La artritis reumatoide es una enfermedad autoinmune crónica que inflama las articulaciones de forma simétrica, causando dolor, rigidez y daño articular progresivo. Con diagnóstico temprano y tratamiento modificador adecuado es posible lograr remisión y preservar la función articular.

El Lupus Eritematoso Sistémico (LES) es una enfermedad autoinmune crónica que puede afectar múltiples órganos: piel, articulaciones, riñones, corazón y sistema nervioso. Su manejo requiere seguimiento multidisciplinario y tratamiento personalizado según los órganos involucrados.

La espondilitis anquilosante es una enfermedad inflamatoria crónica que afecta principalmente la columna vertebral y las articulaciones sacroilíacas.

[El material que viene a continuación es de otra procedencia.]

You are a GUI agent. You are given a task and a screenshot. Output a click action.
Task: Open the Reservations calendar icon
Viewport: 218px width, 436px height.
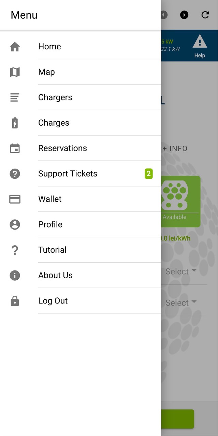[15, 148]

Causa dolor lumbar inflamatorio, rigidez progresiva y, en casos avanzados, fusión de los segmentos vertebrales.

La fibromialgia es un síndrome de dolor crónico generalizado acompañado de fatiga, alteraciones del sueño y dificultades cognitivas. No causa daño articular ni inflamación detectable, pero impacta significativamente la calidad de vida y requiere un manejo multidisciplinario.

La osteoartritis (artrosis) es la enfermedad articular degenerativa más frecuente, causada por el desgaste progresivo del cartílago articular. Provoca dolor, rigidez y limitación del movimiento principalmente en rodillas, caderas, manos y columna vertebral.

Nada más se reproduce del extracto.